The central question of multilateral democracy is what kind of political system would states and citizens agree to in an idealized social contract? As with cosmopolitan and statist social contracts, the subjectivities of the multilateral social contract are not expected to agree on anything that would undermine their individual autonomy or equal standing with regard to one another. Consequently, states cannot be expected to rescind their sovereignty in favour of empowering a supranational citizenry, any more than citizens would fail to ensure that there are mechanisms that protect their interests in the institutional configuration establishing the association. A number of principles follow from this rendering of the multilateral social contract (Cheneval 2011, chap. 7, and Cheneval and Schimmelfennig 2013).

Given data:

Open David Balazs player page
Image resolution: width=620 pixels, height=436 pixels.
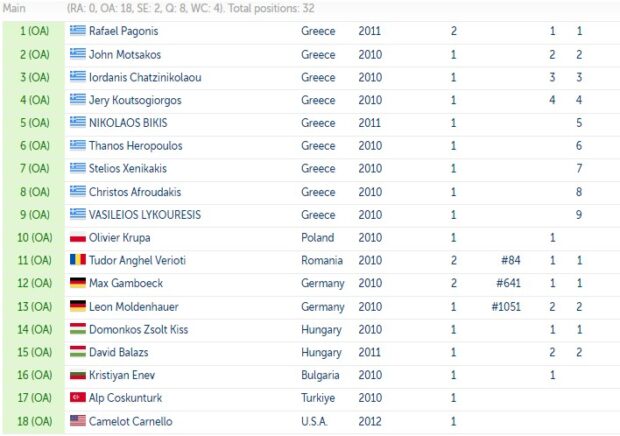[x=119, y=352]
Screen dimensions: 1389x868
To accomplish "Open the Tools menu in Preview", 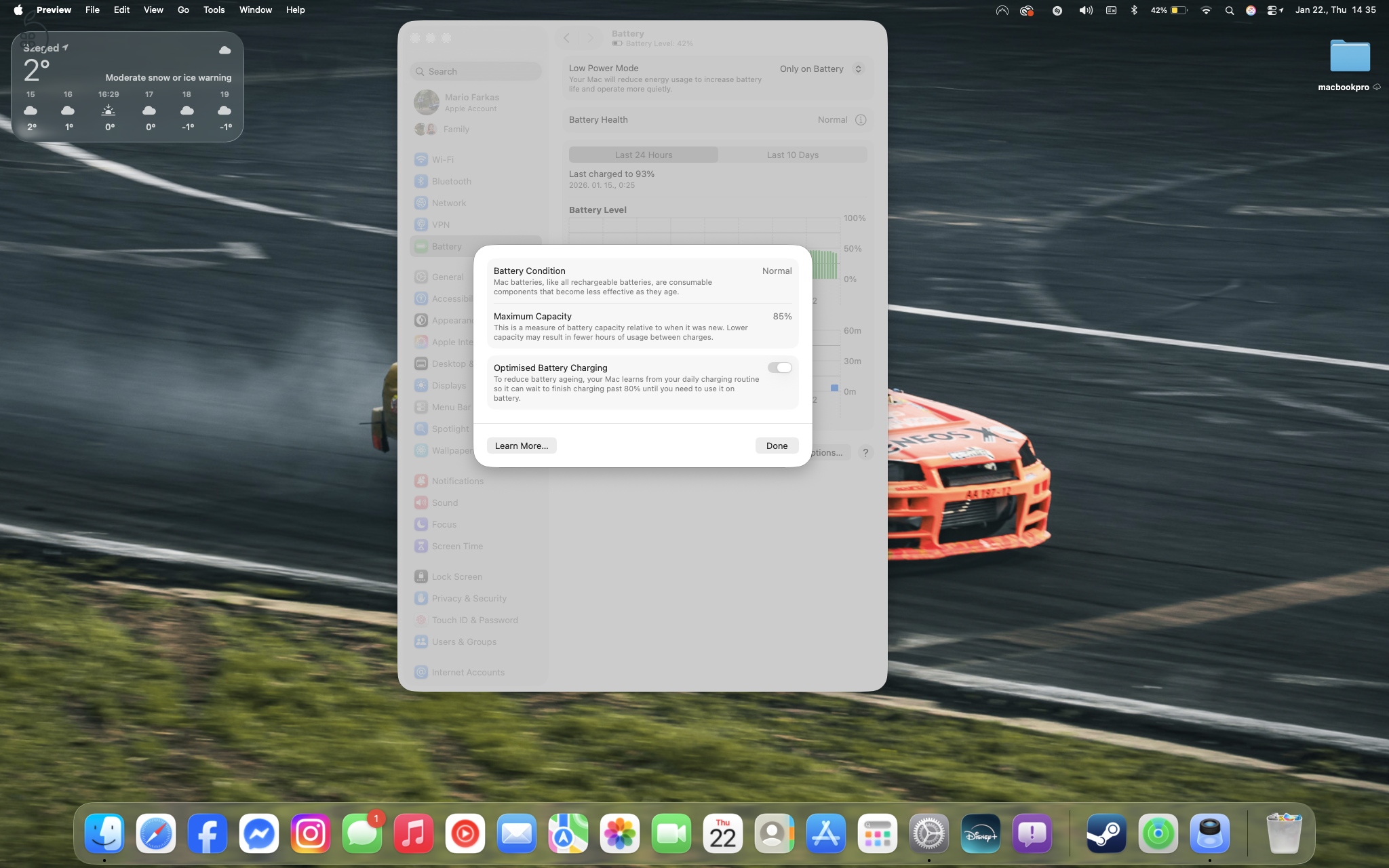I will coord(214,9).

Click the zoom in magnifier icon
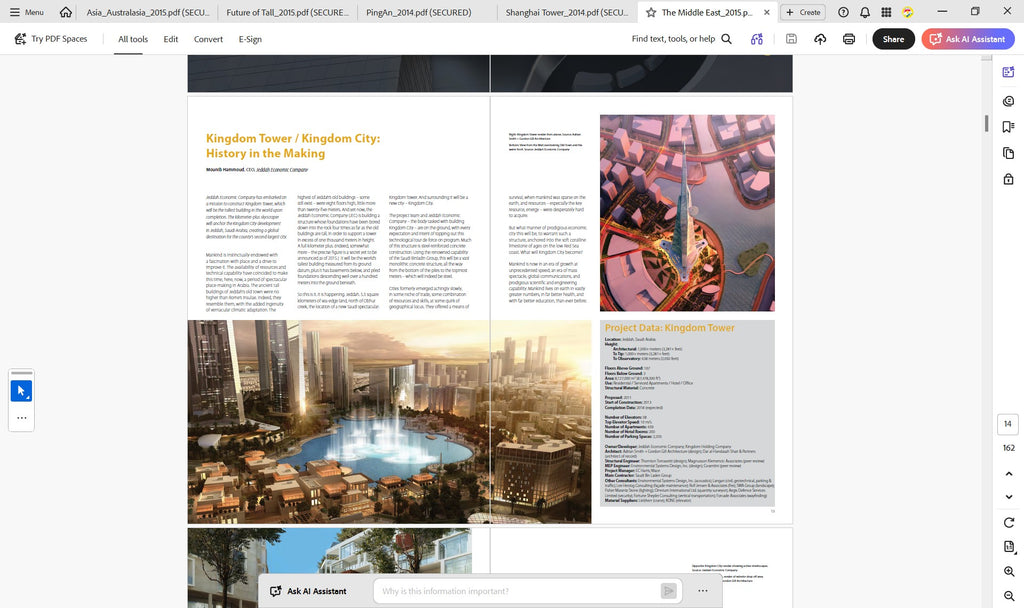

Given problem 1:
Decide whether each statement agrees with the passage on multilateral democracy, answering yes or no and quoting the words of the passage that settle it. (a) States can be expected to give up their sovereignty to empower a supranational citizenry. (b) The parties to the multilateral social contract are not expected to agree to anything that would undermine their individual autonomy. (c) Citizens would make sure there are mechanisms that protect their interests.
Given problem 2:
According to the passage on multilateral democracy, what is its central question?

Full answer 1:
(a) No: "states cannot be expected to rescind their sovereignty in favour of empowering a supranational citizenry"
(b) Yes: "the subjectivities of the multilateral social contract are not expected to agree on anything that would undermine their individual autonomy or equal standing with regard to one another"
(c) Yes: "any more than citizens would fail to ensure that there are mechanisms that protect their interests in the institutional configuration establishing the association"

Full answer 2:
What kind of political system states and citizens would agree to in an idealized social contract.